§ **TASK PROMPT**
Only the lines below, from the one with "Image resolution: width=346" through the one with "Task: Click the USAGE: heading", are to be written out, exactly.

§ **RECORDS FOR THIS EXERCISE**
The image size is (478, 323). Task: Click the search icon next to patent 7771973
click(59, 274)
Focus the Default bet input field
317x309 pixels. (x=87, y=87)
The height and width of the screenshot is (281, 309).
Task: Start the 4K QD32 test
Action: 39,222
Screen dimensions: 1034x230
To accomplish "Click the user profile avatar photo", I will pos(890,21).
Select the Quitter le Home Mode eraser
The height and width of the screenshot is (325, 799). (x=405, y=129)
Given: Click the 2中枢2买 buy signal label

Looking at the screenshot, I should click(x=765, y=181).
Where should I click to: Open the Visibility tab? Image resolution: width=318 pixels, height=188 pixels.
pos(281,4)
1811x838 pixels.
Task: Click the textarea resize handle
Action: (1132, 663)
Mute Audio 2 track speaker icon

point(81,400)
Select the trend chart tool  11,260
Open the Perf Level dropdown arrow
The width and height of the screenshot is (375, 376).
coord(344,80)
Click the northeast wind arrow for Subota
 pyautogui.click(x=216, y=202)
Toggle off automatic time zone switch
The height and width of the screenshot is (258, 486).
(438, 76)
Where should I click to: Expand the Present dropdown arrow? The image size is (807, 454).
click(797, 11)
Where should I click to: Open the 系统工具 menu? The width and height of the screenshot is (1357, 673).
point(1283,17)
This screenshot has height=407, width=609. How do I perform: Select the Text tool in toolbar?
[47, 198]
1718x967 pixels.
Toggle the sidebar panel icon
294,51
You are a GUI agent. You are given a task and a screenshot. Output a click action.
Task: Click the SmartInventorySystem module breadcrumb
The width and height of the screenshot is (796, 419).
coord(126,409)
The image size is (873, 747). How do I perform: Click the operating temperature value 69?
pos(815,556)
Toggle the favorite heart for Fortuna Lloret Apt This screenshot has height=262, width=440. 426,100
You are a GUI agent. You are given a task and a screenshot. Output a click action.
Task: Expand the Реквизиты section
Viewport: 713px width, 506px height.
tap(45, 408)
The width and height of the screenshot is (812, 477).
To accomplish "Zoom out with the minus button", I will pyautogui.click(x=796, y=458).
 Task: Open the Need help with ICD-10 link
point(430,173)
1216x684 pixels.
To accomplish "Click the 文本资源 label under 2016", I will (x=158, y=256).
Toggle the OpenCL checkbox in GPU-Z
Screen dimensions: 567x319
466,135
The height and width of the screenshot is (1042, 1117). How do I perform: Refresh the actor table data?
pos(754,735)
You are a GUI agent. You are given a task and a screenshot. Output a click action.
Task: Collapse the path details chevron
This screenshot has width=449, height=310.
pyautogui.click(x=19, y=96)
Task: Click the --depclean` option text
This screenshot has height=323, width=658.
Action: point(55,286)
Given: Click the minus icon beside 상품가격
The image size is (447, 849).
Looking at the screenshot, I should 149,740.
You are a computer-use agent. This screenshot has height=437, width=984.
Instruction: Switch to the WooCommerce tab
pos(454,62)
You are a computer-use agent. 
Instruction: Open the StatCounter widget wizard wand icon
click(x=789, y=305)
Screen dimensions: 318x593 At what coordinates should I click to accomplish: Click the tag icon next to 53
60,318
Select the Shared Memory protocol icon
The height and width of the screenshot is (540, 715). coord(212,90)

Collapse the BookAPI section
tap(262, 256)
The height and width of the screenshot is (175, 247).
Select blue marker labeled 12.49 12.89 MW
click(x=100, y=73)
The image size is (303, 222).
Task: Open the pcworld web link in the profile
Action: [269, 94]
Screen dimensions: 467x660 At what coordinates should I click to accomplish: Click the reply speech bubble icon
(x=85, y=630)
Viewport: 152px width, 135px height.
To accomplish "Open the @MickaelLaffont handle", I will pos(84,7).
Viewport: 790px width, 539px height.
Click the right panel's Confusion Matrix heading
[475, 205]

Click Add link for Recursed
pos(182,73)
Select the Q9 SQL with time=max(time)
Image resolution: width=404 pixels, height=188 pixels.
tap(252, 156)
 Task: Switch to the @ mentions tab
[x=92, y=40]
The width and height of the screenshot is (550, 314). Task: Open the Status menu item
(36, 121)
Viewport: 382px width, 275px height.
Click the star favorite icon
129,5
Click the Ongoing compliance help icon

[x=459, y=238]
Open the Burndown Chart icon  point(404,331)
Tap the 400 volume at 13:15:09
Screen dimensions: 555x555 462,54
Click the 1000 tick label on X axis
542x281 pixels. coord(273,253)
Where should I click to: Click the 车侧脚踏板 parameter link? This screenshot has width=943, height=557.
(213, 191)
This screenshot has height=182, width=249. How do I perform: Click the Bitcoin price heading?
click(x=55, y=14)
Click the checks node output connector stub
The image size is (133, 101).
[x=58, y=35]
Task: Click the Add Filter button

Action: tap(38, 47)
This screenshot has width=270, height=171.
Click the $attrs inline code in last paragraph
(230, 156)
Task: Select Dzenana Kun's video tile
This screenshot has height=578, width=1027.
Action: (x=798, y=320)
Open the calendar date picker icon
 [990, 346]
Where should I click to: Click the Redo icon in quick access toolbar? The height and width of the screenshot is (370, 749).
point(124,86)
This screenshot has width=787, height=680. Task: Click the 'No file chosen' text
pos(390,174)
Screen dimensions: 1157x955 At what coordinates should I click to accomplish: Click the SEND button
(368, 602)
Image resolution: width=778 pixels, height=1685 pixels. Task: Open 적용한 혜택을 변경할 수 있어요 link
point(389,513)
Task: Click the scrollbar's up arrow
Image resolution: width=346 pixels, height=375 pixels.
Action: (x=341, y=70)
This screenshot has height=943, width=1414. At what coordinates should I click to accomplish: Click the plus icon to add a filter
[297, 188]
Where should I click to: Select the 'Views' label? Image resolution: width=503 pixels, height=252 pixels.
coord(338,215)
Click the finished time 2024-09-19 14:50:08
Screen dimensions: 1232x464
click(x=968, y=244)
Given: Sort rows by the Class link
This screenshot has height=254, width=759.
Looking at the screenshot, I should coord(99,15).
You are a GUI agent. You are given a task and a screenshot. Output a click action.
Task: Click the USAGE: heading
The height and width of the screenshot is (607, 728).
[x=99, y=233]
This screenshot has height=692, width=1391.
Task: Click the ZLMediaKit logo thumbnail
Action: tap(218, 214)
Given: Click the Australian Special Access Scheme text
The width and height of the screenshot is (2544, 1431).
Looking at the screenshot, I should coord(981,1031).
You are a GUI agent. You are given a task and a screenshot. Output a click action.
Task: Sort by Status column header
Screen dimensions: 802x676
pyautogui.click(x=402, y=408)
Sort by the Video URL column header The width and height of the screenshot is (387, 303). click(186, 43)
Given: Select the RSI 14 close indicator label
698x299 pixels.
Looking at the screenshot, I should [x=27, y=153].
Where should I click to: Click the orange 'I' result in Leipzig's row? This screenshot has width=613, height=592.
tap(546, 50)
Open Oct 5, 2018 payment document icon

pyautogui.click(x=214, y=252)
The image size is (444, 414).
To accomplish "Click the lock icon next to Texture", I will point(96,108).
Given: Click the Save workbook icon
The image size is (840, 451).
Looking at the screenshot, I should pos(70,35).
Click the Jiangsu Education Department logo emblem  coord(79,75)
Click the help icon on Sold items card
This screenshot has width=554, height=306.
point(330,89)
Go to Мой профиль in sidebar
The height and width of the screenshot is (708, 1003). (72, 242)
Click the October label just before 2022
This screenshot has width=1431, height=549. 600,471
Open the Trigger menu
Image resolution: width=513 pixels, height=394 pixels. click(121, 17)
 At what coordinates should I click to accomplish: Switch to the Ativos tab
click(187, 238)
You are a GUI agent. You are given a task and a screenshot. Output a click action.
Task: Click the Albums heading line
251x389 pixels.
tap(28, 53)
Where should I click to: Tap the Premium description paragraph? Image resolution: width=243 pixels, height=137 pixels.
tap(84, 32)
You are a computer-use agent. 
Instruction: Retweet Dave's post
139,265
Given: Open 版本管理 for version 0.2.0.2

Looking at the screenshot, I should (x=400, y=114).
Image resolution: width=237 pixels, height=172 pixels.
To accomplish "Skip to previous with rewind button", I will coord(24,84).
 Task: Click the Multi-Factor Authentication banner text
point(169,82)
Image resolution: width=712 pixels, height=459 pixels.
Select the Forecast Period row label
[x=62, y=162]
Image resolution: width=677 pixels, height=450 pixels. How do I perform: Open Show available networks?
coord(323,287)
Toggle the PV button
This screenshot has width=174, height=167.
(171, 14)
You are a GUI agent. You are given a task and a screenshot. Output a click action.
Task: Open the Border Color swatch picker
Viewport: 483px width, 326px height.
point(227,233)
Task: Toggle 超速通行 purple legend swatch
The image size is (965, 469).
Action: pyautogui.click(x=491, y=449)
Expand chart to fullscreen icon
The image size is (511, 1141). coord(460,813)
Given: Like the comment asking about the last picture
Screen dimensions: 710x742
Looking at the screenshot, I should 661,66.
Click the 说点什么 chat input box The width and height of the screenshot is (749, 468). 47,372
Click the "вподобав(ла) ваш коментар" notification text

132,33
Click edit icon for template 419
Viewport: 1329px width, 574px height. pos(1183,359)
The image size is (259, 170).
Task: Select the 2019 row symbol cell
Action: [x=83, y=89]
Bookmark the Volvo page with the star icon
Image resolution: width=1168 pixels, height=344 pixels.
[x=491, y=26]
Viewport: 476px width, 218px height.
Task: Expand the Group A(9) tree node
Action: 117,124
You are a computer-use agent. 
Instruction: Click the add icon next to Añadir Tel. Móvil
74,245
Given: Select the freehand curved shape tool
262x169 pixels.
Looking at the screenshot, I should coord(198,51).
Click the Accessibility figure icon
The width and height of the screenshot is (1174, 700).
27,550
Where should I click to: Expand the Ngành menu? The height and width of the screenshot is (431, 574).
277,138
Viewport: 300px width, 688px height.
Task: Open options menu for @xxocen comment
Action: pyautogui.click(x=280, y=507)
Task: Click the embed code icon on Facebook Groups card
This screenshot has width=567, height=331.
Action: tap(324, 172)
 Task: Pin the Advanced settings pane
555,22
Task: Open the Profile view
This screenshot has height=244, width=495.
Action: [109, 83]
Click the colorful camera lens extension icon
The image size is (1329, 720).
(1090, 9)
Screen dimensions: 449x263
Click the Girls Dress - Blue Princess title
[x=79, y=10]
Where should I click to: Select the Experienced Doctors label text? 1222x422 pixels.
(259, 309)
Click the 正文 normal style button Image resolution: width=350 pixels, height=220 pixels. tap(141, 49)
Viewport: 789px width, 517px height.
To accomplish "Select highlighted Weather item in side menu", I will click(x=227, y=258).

§ **ANSWER AREA**
Image resolution: width=346 pixels, height=375 pixels.
Action: (x=341, y=70)
This screenshot has height=943, width=1414. At what coordinates should I click to accomplish: Click the plus icon to add a filter
[297, 188]
Where should I click to: Select the 'Views' label? Image resolution: width=503 pixels, height=252 pixels.
coord(338,215)
Click the finished time 2024-09-19 14:50:08
Screen dimensions: 1232x464
click(x=968, y=244)
Given: Sort rows by the Class link
This screenshot has height=254, width=759.
Looking at the screenshot, I should coord(99,15).
You are a GUI agent. You are given a task and a screenshot. Output a click action.
Task: Click the USAGE: heading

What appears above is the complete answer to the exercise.